Collected data
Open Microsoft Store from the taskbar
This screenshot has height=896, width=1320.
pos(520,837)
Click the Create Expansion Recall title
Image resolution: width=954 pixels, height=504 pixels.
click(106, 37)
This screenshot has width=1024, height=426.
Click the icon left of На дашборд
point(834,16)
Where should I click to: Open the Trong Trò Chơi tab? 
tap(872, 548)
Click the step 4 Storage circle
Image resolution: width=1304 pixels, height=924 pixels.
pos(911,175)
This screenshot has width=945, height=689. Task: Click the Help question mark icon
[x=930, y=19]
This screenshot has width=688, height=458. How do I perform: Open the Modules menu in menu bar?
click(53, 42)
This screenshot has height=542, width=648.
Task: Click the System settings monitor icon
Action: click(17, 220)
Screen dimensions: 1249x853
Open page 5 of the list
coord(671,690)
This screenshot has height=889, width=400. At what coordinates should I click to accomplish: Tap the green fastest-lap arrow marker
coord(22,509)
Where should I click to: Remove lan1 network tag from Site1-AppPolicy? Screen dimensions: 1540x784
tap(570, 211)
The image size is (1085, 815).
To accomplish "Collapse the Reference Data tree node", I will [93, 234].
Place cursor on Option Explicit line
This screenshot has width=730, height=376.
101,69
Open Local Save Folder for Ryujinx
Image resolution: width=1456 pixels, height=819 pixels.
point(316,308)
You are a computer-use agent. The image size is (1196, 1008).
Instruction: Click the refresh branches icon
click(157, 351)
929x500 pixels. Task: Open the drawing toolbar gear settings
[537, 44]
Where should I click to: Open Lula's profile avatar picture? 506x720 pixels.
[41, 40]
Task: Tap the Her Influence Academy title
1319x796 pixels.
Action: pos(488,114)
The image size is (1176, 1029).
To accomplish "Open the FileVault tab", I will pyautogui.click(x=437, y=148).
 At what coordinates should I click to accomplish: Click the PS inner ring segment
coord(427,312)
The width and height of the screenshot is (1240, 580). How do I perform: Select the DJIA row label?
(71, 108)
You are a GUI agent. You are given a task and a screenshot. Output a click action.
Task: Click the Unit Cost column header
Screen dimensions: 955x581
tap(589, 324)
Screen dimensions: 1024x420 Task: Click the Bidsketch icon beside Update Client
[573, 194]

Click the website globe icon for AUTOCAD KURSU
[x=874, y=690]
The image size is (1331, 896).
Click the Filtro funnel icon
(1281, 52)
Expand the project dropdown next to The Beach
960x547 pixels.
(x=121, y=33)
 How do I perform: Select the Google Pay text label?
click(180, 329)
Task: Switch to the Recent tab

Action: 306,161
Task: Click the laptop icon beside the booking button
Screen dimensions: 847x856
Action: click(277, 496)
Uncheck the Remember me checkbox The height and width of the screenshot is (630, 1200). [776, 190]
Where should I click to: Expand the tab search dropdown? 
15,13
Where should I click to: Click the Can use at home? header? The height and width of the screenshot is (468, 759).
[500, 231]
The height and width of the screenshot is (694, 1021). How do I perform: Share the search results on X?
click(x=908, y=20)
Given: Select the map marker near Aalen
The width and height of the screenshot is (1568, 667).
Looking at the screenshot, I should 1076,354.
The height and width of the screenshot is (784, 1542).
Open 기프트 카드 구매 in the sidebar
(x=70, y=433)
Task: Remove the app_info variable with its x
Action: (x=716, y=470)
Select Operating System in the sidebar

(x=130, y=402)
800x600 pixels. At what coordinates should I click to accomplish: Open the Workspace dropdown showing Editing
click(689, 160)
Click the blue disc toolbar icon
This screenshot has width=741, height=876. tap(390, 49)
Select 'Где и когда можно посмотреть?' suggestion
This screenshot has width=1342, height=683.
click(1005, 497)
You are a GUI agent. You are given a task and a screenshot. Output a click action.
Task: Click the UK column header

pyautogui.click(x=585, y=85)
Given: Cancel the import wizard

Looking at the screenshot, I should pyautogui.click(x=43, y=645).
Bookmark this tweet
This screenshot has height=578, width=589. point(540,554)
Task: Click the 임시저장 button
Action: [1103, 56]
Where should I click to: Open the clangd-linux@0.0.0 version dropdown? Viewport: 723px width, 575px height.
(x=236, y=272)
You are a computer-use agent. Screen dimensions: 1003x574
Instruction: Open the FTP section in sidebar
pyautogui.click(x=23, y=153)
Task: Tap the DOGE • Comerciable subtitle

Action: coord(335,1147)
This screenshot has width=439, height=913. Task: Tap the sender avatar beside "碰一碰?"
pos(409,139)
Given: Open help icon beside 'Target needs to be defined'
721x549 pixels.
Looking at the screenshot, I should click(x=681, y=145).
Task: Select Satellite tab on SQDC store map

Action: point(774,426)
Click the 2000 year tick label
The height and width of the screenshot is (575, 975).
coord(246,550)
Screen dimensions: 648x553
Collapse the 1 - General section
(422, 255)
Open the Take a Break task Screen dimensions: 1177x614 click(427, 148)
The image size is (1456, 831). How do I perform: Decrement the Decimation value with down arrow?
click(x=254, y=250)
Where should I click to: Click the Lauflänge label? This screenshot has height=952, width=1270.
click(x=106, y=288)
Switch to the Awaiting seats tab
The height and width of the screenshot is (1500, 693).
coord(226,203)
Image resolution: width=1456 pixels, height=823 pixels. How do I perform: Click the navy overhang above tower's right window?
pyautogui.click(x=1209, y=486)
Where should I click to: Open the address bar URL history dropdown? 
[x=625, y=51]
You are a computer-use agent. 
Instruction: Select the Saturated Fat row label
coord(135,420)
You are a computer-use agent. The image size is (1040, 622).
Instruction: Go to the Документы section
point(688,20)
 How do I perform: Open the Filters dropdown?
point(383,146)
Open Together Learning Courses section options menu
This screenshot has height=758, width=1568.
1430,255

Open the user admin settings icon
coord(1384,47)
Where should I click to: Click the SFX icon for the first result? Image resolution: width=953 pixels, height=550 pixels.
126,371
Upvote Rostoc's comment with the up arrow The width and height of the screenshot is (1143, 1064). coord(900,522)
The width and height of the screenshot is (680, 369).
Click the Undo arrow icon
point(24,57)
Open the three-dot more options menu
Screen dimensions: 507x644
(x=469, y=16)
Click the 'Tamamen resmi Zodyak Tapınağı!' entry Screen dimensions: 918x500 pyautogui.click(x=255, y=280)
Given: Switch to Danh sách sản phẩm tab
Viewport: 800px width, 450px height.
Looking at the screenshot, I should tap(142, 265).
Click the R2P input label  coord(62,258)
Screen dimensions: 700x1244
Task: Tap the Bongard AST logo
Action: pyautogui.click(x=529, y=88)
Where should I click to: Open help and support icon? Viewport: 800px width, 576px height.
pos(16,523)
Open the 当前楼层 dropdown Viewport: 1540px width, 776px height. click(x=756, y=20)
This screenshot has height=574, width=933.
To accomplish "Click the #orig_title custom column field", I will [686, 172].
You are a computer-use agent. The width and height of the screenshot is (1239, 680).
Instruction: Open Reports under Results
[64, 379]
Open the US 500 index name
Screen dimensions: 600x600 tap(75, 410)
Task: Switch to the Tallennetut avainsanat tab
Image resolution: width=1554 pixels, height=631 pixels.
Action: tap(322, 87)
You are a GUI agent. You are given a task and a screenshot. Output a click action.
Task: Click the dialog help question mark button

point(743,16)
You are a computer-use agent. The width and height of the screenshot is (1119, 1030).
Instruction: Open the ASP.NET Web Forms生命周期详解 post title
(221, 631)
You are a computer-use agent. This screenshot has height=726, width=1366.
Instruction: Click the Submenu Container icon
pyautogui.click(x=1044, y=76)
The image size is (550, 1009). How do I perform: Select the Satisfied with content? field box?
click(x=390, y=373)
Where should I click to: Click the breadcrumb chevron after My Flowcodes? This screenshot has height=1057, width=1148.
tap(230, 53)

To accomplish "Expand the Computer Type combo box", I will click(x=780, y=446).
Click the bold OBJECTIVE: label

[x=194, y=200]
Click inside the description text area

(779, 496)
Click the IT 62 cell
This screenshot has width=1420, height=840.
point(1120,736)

__WHAT THE TASK ASKS__
Quote the data above verbatim from its first line to the line that includes "This screenshot has width=1024, height=426.", with both boundary lines retained.

__TASK SOLUTION__
Open Microsoft Store from the taskbar
This screenshot has height=896, width=1320.
pos(520,837)
Click the Create Expansion Recall title
Image resolution: width=954 pixels, height=504 pixels.
click(106, 37)
This screenshot has width=1024, height=426.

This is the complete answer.